_EXERCISE DIRECTIONS_
Determine how many lines of the records contain the string "screenshot", and give only that number.

_Entries on where items appear_
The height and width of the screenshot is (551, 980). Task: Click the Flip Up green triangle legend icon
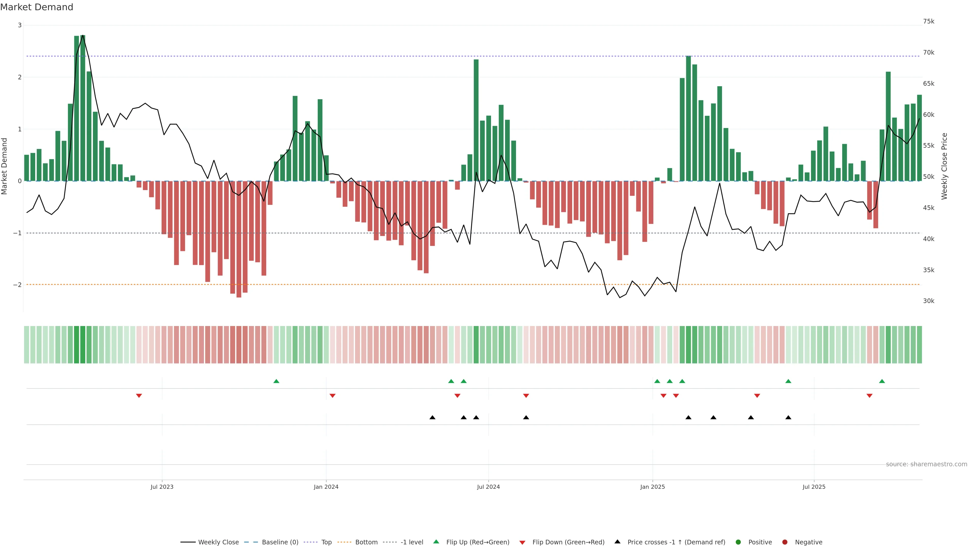pyautogui.click(x=436, y=541)
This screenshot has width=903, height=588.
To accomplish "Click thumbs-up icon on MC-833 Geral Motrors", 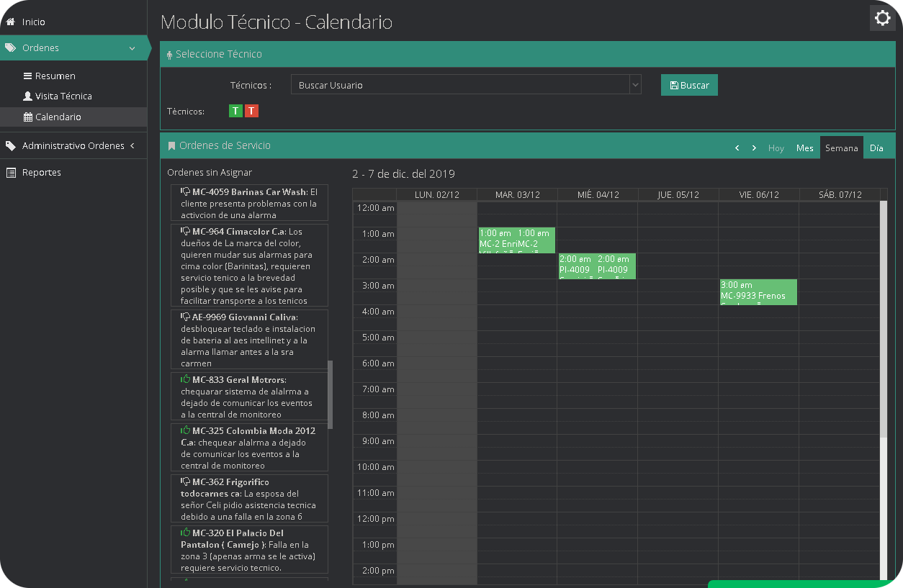I will [186, 379].
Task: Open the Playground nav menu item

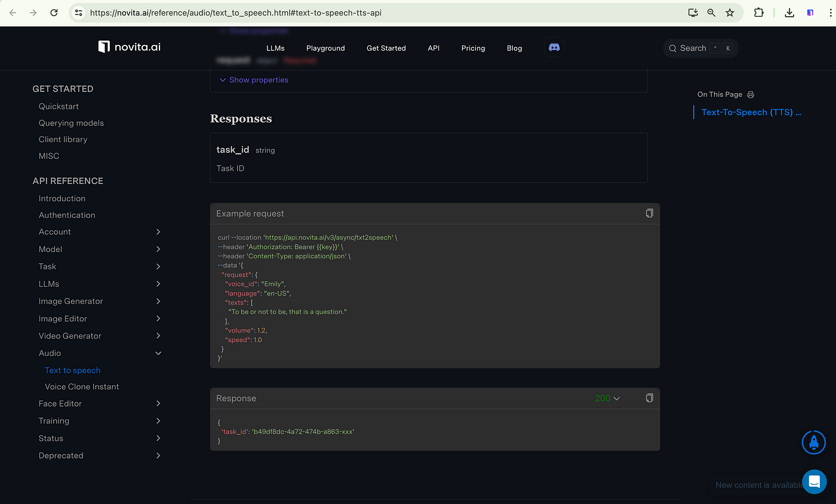Action: pyautogui.click(x=325, y=48)
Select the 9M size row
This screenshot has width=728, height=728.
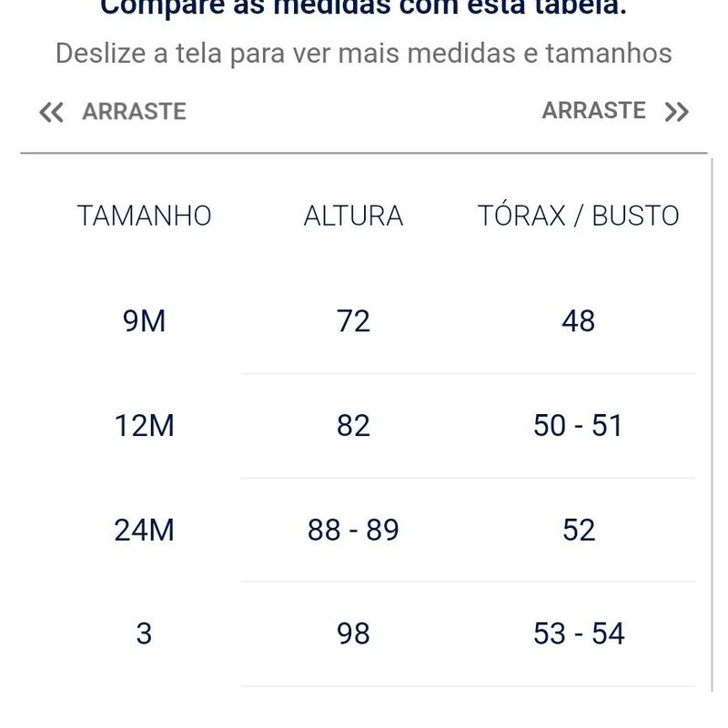(x=144, y=321)
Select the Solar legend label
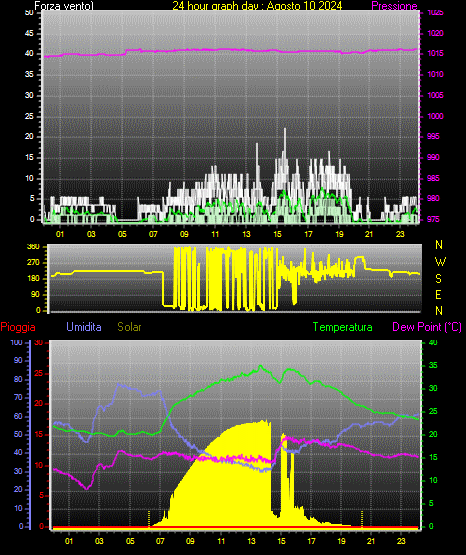Image resolution: width=466 pixels, height=555 pixels. [x=130, y=327]
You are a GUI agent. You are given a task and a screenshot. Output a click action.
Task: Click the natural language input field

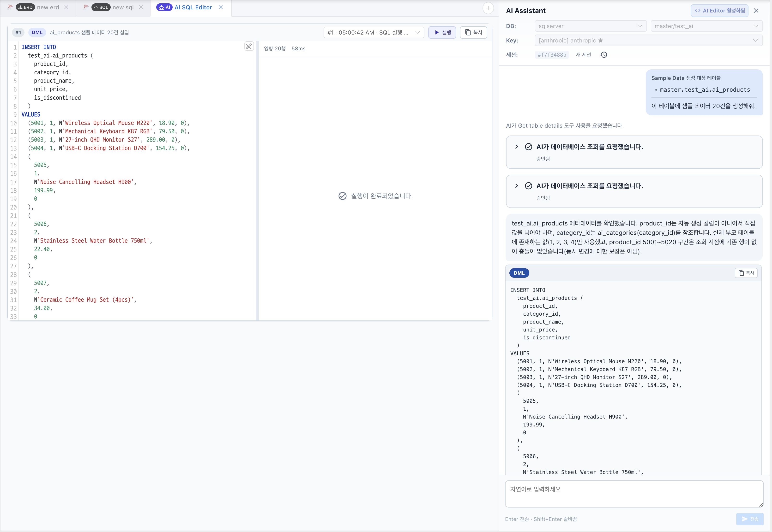[x=634, y=494]
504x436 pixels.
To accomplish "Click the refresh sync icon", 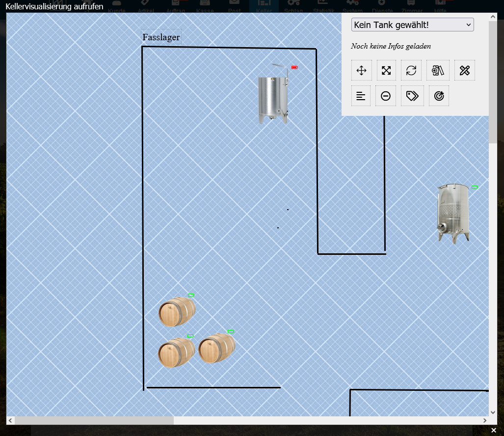I will [x=411, y=71].
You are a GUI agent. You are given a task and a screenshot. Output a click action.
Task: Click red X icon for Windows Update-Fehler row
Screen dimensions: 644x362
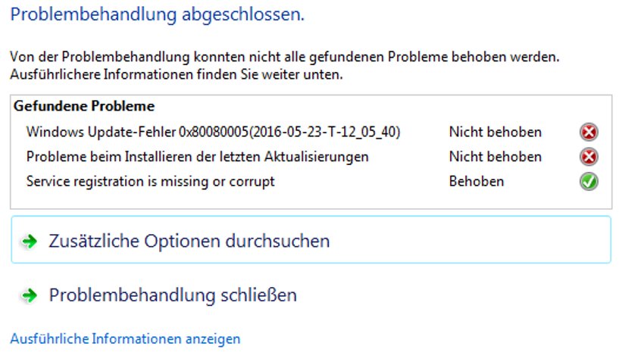pyautogui.click(x=589, y=133)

_OUTPUT_
5